**Document text**
==========

Well, for one, it's got to start at the NHL level. If the league to which all these players aspire allows this kind of thing, how can the junior leagues ever hope to curb it?
I don't think I want to go down the path of a bunch of smaller suspensions for a la carte infractions. Feet came off the ice? One game. Contact with the head? One game. Player's back facing you at impact? Two games. Second offense? Multiply a la carte total by 1.5.
No, I think that turns into a nightmare for the game from an optics standpoint ("7 out of 23 players on Team X's active roster were suspended for last night's game...") and, yes, that's assuming you could get all the various league disciplinarians to agree to and then enforce the standards.
Plus, I just don't think three games in the context of a season or career sends any kind of message.
Here's my latest idea.
My college was an "open" campus. You could drink, even underage, openly throughout campus. Basically the thinking was, look, you're in college. If you want to drink, we know you're going to figure out a way to do it regardless of what we do. Furthermore, we'd rather not have you have to drive off campus somewhere to get your drink on, then either drive around some more or at least have to drive back to campus, your drink having been gotten on.
So we're going to give you the benefit of the doubt. Go ahead and drink. But you have to conduct yourself in a manner befitting someone enjoying arguably more responsibility in this way than they deserve. If you can keep yourself under control, Campus Security - who will be wandering around, checking in on parties and such, consistent with their job - will not give you a hard time. Really. But, if you step out of line, we're going to bust you. Big time.
And you know what? It worked?
I drank a fair piece in college. Right in front of campus security. Walked around campus with a beer in my hand (and a load on in my belly/head) often. But I didn't get in any fights, break any windows, vandalize any property, or throw any elbows along the way. I had the ability to walk the line, and I did, and I didn't cross it. And whether it was more that I was given the freedom to walk the line (and, to choose whether or not to cross it) or that the consequence for crossing it was significant in my mind that kept me from crossing the line, the fact is I - and the vast, vast, vast majority of my collegiate peers - didn't.
So, I'm proposing that they first define the line in regards to excessively violent acts. Allow for "hockey plays," "incidental contact" and even the hittee exacerbating the incident with his own actions. But define a line. These things are okay, THESE things are not. Give me a break, most of these hits no one in his right mind is going to watch on video and say "whaddaya mean! That's a clean hit!" This shouldn't be that hard to do.
Then, if a player commits such an act, instead of getting one or two games the first time out, they get 20 games (based on a NHL 82-game schedule.) Flat fee, done. No more of this slap on the wrist stuff. Take a page from the junior leagues and hit the player hard enough that they notice. And make it so the team still has to carry the cap hit while the player is suspended. Second offense? 30 games. The stick Colin Campbell wields now clearly just isn't scary enough. Colie's gotta wield a nastier stick.
In the meantime, if that player's team is able to fill his role with someone else while he's suspended, maybe that player is looking for work the next season. And maybe, just maybe players will start to see that kind of play as A) getting you in the really hot water and B) potentially career threatening. And maybe that gets them to think twice.
As for guys like Cormier, I'm sorry, but fool me once, eh? There's no gray area on an elbow like either of the two he threw. They weren't protective, or trying to create space, or even get at the puck. These were just dirty plays. I'm all for second chances, but Cormier's already used his up, it would seem. Lamoriello placing you under his protection (pun intended?) notwithstanding, Patrice Cormier, you get labeled as a "dirty" player in my book.
Up to you to prove me wrong, meat.
EDIT: Saw this article linked in the NYT Slap Shot Blog. Good piece.

==========

**Supplied material**
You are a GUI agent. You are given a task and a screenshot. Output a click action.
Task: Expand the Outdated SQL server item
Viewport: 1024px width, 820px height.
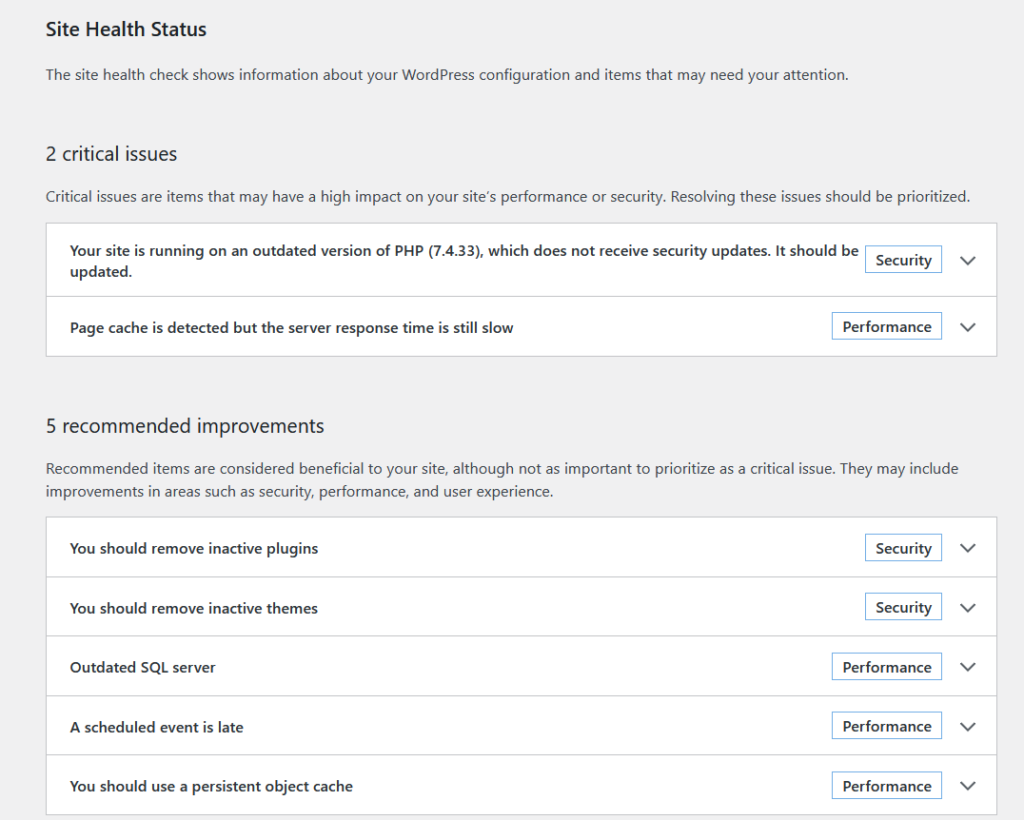click(x=967, y=666)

==========

**Apply what you read**
1. In the post on hockey suspensions, condense the paragraph beginning "Then, if a player commits such an act" into a short bulleted list that keeps its main facts.
2. From the post on hockey suspensions, reproduce word for word the passage that opens with "So we're going" and closes with "you. Big time.".

**Answers to the problems**
1.
- A first offense brings a flat 20-game suspension, based on an 82-game NHL schedule, instead of one or two games.
- The team must still carry the cap hit while the player is suspended.
- A second offense brings 30 games.
- The penalty should follow the junior leagues and hit players hard enough that they notice, because the stick Colin Campbell now wields is not scary enough.

2.
So we're going to give you the benefit of the doubt. Go ahead and drink. But you have to conduct yourself in a manner befitting someone enjoying arguably more responsibility in this way than they deserve. If you can keep yourself under control, Campus Security - who will be wandering around, checking in on parties and such, consistent with their job - will not give you a hard time. Really. But, if you step out of line, we're going to bust you. Big time.